En me renseignant un peu, j'ai ensuite rapidement lu qu'Anthony Green était de retour dans le line-up, et dans ma tête j'ai tout de suite fait le rapprochement avec le fait qu'ils n'avaient rien sorti après 2009, ce qui devait donc correspondre à son départ initial.

Mais je n'y étais pas tout à fait.

Green est en fait le chanteur des premières heures de Saosin, du temps de Translating The Name, leur premier EP sorti en 2003 et que je n'ai pour ainsi dire jamais écouté.

J'ai en effet découvert le groupe en 2006 avec la sortie de Saosin, leur premier LP éponyme, qui m'avait immédiatement mis une petite claque.
Sauf qu'à ce moment-là, Green avait déjà quitté le groupe, remplacé par Cove Reber, jeunot de 19 ans à l'époque, avec qui ils ont ensuite sorti un deuxième album intitulé In Search Of Solid Ground, en 2009 (de moindre qualité à mon goût mais que j'ai tout de même pas mal écouté).

Pourquoi je vous bassine avec tout ça ?

Tout simplement parce qu'avec Anthony Green faisant de nouveau partie du line-up après le départ un peu forcé de Reber, les morceaux écrits avec ce dernier ne sont plus joués sur scène.
Ce qui signifie qu'aucun titre de Saosin ou In Search Of Solid Ground, les deux seuls albums du groupe à ce jour, n'était sur la setlist.
Alors que j'avais pour ainsi dire acheté ma place pour les entendre.

Je suis donc évidemment extrêmement déçu de ce concert (voir Bury Your Head en live aurait été pour moi un achievement ultime), mais dire qu'il était mauvais ne serait certainement pas légitime.
Je n'ai juste pas vu le groupe que je pensais voir.

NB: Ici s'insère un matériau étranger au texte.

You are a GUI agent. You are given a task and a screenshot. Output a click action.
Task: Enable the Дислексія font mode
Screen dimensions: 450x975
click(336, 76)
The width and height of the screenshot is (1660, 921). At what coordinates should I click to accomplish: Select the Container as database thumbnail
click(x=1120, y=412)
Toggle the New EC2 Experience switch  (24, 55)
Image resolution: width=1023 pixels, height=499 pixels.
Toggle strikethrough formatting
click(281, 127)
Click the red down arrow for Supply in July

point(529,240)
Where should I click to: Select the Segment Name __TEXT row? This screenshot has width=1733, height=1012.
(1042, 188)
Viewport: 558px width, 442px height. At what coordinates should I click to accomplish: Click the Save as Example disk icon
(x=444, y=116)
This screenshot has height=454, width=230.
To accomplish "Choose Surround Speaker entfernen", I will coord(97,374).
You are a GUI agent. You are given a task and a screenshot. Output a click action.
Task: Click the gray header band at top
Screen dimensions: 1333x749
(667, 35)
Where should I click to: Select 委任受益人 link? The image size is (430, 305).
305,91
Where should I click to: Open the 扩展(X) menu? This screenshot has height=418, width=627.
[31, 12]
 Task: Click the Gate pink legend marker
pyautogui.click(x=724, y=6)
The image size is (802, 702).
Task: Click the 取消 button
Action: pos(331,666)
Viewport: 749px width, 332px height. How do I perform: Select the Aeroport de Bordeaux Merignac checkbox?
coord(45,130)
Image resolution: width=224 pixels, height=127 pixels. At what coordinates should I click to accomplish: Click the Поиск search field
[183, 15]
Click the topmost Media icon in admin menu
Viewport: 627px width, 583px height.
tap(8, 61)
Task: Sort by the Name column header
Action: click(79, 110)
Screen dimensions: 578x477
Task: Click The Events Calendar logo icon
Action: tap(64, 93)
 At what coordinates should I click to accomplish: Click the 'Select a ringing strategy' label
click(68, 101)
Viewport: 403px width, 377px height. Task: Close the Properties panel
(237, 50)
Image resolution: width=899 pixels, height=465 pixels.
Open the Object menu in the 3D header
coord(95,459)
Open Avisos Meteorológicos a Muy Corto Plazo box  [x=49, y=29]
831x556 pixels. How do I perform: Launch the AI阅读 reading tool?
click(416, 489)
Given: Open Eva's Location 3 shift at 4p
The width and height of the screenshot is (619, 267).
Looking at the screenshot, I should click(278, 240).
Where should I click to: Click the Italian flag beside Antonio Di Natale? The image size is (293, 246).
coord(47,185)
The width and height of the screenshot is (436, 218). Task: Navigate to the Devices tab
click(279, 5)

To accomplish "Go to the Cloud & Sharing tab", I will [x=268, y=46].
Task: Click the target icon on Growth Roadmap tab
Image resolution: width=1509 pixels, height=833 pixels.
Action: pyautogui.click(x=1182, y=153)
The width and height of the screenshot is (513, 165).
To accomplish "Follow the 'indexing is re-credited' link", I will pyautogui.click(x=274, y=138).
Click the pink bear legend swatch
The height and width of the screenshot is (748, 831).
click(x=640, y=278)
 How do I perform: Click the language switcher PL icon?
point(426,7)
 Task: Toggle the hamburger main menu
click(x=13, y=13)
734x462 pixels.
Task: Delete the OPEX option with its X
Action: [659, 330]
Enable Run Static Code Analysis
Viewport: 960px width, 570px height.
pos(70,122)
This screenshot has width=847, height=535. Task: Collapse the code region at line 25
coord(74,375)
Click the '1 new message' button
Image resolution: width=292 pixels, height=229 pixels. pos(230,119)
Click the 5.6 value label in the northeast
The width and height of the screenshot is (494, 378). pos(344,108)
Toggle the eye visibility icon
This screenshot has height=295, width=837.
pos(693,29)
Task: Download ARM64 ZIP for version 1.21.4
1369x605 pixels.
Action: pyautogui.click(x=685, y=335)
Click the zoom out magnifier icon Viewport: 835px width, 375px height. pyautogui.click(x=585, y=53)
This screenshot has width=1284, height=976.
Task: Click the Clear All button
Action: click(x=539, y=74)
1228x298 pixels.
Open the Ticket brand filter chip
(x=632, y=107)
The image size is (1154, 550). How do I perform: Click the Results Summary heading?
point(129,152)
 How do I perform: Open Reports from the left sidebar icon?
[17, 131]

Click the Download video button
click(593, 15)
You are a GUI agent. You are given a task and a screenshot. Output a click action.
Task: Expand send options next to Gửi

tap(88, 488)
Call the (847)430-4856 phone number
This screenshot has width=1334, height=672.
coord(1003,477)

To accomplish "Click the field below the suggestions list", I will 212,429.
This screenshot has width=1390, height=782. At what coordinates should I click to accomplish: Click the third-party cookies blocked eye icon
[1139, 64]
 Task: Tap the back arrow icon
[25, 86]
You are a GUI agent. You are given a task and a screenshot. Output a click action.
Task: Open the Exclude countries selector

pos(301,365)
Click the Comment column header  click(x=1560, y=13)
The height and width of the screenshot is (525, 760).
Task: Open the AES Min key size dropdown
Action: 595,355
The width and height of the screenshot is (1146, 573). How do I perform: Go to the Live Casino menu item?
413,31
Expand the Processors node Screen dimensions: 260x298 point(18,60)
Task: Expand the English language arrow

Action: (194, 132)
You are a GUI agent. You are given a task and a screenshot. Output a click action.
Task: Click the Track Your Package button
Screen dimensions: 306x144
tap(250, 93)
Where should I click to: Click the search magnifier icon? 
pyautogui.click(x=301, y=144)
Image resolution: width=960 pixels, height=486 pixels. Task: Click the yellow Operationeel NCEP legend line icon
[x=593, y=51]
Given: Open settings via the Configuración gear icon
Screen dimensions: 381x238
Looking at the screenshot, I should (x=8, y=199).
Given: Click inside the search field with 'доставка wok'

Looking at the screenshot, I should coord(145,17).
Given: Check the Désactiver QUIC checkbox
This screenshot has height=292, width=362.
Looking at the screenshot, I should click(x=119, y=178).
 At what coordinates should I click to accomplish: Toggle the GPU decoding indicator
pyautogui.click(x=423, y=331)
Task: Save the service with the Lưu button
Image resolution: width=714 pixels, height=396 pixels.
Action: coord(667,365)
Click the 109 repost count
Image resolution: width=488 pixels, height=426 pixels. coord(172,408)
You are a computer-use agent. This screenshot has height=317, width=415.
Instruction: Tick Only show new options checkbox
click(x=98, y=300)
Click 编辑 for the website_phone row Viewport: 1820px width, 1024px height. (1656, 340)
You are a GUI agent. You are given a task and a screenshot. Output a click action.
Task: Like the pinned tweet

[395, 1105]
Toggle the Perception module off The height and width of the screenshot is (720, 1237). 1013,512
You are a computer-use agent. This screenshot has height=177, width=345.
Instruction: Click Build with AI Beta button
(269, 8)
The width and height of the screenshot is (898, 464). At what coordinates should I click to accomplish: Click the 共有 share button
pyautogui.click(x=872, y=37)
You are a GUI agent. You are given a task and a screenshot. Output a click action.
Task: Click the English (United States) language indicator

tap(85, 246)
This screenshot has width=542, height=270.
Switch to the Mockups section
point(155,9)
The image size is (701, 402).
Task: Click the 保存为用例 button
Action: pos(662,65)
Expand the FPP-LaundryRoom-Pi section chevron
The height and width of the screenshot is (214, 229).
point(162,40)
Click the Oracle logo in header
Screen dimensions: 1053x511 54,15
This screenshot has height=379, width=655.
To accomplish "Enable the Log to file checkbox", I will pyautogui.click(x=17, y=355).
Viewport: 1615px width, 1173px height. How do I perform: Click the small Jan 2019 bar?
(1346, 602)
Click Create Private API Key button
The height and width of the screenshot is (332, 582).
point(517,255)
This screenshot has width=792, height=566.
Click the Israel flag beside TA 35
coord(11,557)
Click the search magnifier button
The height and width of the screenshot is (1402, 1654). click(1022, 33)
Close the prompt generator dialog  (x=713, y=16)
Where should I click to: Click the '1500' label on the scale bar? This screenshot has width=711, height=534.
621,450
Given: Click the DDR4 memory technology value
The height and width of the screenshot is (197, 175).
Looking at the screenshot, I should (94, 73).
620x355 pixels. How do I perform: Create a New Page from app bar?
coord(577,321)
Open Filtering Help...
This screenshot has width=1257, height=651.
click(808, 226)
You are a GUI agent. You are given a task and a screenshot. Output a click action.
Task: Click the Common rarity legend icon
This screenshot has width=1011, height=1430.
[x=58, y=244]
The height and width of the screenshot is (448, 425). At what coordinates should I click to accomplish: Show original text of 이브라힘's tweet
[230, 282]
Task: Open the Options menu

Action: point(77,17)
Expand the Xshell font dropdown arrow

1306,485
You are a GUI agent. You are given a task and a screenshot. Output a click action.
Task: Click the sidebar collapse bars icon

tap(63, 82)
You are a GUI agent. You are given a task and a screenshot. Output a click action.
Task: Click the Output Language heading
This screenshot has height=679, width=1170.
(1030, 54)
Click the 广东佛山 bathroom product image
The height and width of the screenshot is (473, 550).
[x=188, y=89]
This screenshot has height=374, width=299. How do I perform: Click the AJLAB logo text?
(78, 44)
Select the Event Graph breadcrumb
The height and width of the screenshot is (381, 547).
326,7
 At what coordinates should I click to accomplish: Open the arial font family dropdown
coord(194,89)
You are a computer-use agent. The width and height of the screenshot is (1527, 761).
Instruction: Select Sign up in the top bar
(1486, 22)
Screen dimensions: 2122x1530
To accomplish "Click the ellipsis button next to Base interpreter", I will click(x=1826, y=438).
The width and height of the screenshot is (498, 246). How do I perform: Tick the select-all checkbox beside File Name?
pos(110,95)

Il y a en fait un genre de dispute au sein de la communauté des fans, partagée entre les partisans de l'ère Green et ceux de l'ère Reber. Nulle doute que ces premiers ont beaucoup apprécié la performance, et ce même si le set n'a duré que 50 minutes (ce qui se justifie cependant, les américains ayant probablement joué tous les morceaux qu'ils pouvaient, leur nombre étant de fait limité aux quelques singles déjà sortis du nouvel album et aux cinq pistes de Translating The Name, le premier EP).
Green est une bête de scène et, comme déjà dit plus haut, la réception du public fut excellente.

Le problème est que je me situais sans le savoir de l'autre côté du clivage, ce qui m'a empêché de réellement apprécié la performance.

Voici donc The Silver String (qui est loin d'être mauvais, par ailleurs), un des morceaux extraits du nouvel album Along The Shadow, prévu pour le 20 mai.

Et la prochaine fois, je ferai plus soigneusement mes devoirs.